> What the task requires: Once the line containing "Where should I" is found in the records below, return it and each following line exactly, up to and including the line containing "Screen dimensions: 510x469", and nothing else.

> Given data:
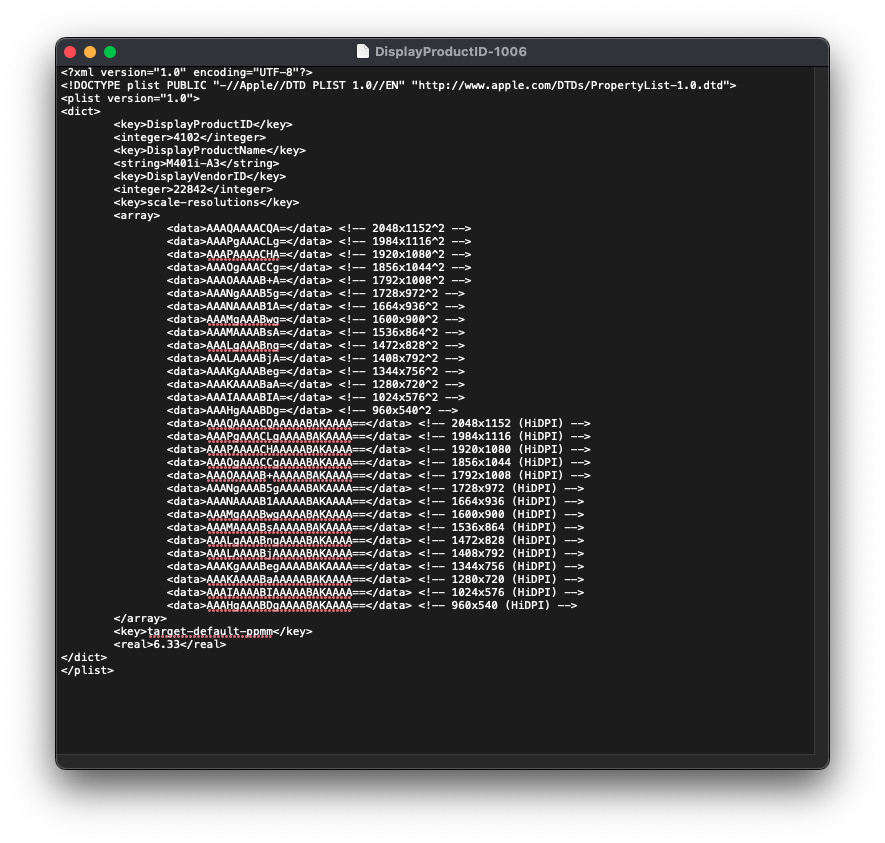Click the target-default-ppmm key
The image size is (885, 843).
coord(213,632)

==

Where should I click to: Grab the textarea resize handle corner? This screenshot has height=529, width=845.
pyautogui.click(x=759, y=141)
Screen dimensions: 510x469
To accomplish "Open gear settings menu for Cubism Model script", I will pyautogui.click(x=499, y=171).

> Output for this task:
Where should I click to: Grab the textarea resize handle corner? This screenshot has height=529, width=845.
pyautogui.click(x=759, y=141)
Screen dimensions: 510x469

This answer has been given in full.